# Quoted text
Imaginary Mom is the bane of my existence. She's the person that I occasionally think I would be if I didn't have a job and devoted myself to being a full-time wife and mother and homemaker. Imaginary Mom has the backpacks packed the night before, the clean and pressed (matched) clothes laid out for her glowing, perfect children every morning. Imaginary Mom volunteers in the classroom, bakes cookies for the neighbors, and is on time for everything. Imaginary Mom vacuums in high heels and greets her husband at the door every evening with a smile and a kiss. Imaginary Mom makes hot breakfasts for her children on weekdays.

Let's be perfectly clear: I know that actual stay-at-home moms aren't like that (I was one). I know that if I had that much extra bandwidth in any given day, none of that would happen (I would stay up too late every night and still oversleep in the morning). I acknowledge that there was an anomolous period of time during which I was waking up at 5:30 a.m. to run 3 miles every day, but hot breakfasts from scratch didn't happen on those days either. My first breakfast inclination is still a bottle of Tahitian Treat and a Hostess cupcake.

So here's a nice compromise solution, a hot apply-cinnamony rice dish that cooks in the crockpot, keeps in the fridge, and reheats like a dream. Imaginary Mom gets up to make this from scratch at 4 a.m. but I most surely do not.

Imaginary Mom's Breakfast Risotto

3-4 tablespoons butter (or butter substitute, if you're dairy-free)
4 medium Granny Smith apples, cored and diced if you're feeling ambitious or roughly chopped if you're not
1 1/2 teaspoons ground cinnamon
1/4 teaspoon ground allspice
1/4 teaspoon salt
1 1/2 cups arborio rice
1/2 cup dark brown sugar
4 cups apple juice, or an equivalent amount of apple cider diluted with a little water (in the event that your kids decided they hate cider after you buy a gallon of it, and you need to use it up before it turns into vinegar)
1 teaspoon vanilla

Melt the butter in a skillet over medium-high heat. Add the apples and spices and cook until the apples start to release some juice, about 5 minutes.

# Supplied material

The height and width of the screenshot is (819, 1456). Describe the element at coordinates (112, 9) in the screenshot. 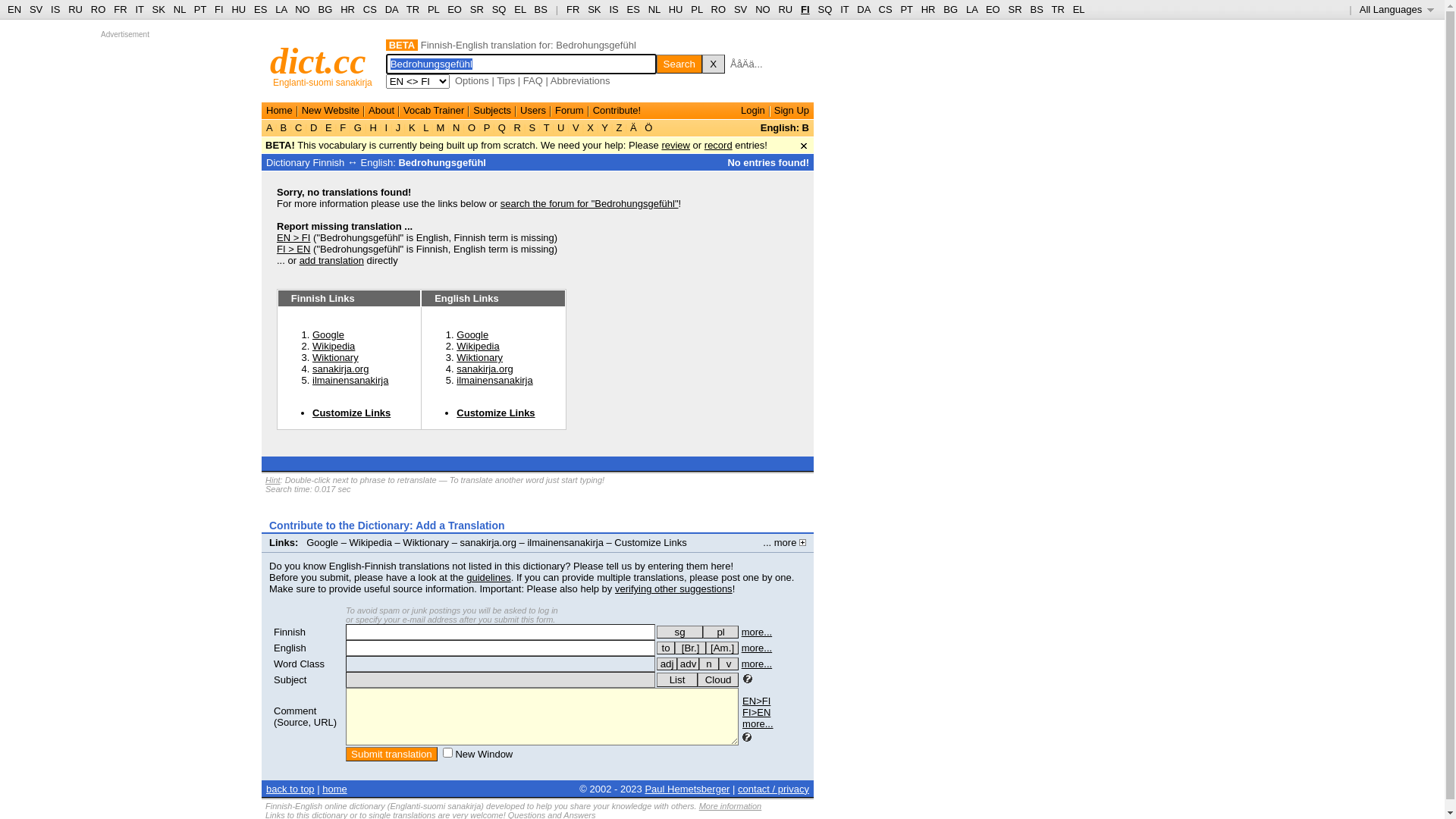

I see `'FR'` at that location.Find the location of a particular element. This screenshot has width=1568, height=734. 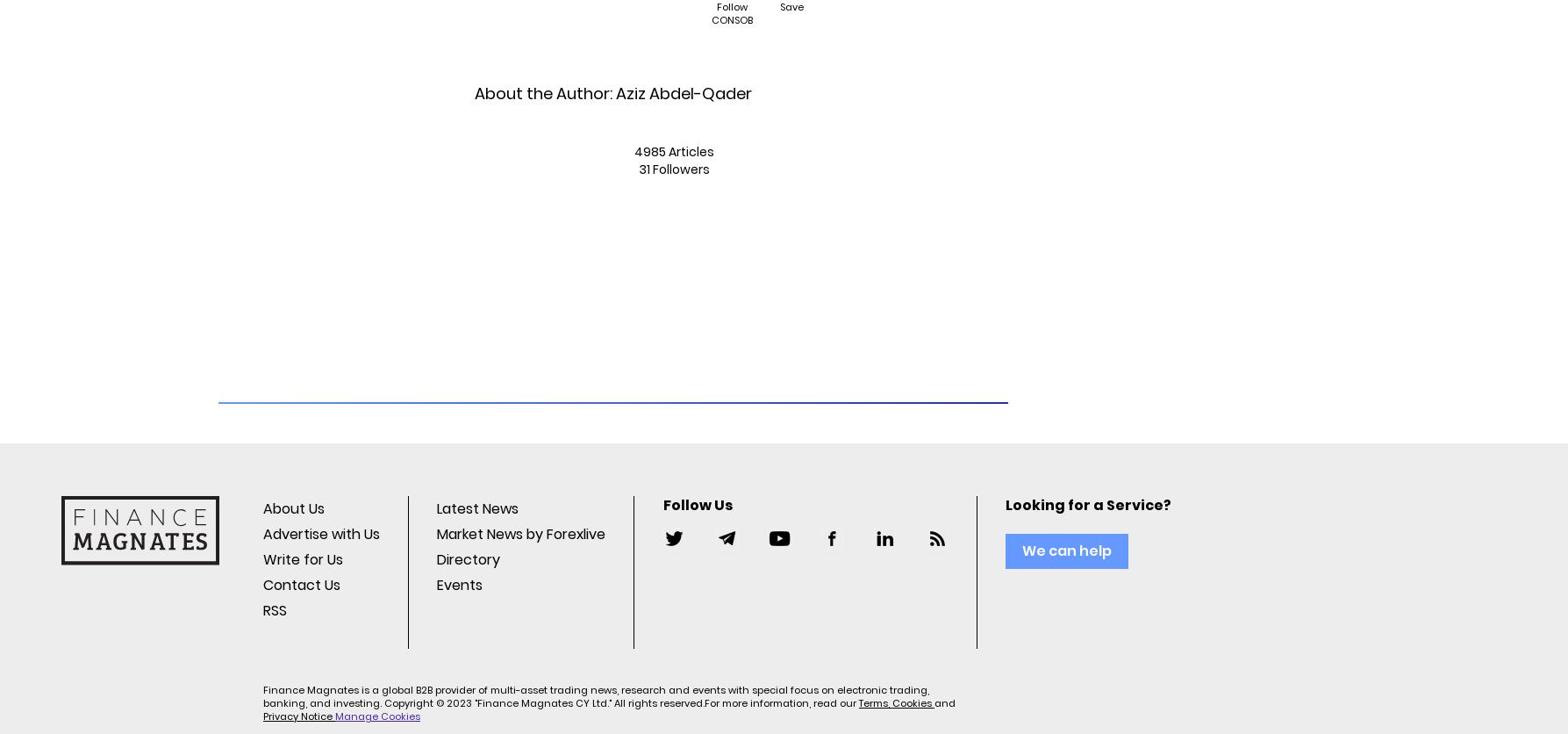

# Exercise requirements
a: Answer the following questions using the breakfast risotto post:
(i) At what time was the writer waking up to run 3 miles every day?
(ii) What kind of rice does the recipe call for, and in what quantity?
(iii) For roughly how long are the apples and spices to be cooked in the skillet?
b: Translate the following sentence from the breakfast risotto post into Spanish: "Melt the butter in a skillet over medium-high heat."

# Full answers
a:
(i) 5:30 a.m.
(ii) Arborio rice, 1 1/2 cups.
(iii) About 5 minutes, until the apples start to release some juice.

b: Derrita la mantequilla en una sartén a fuego medio-alto.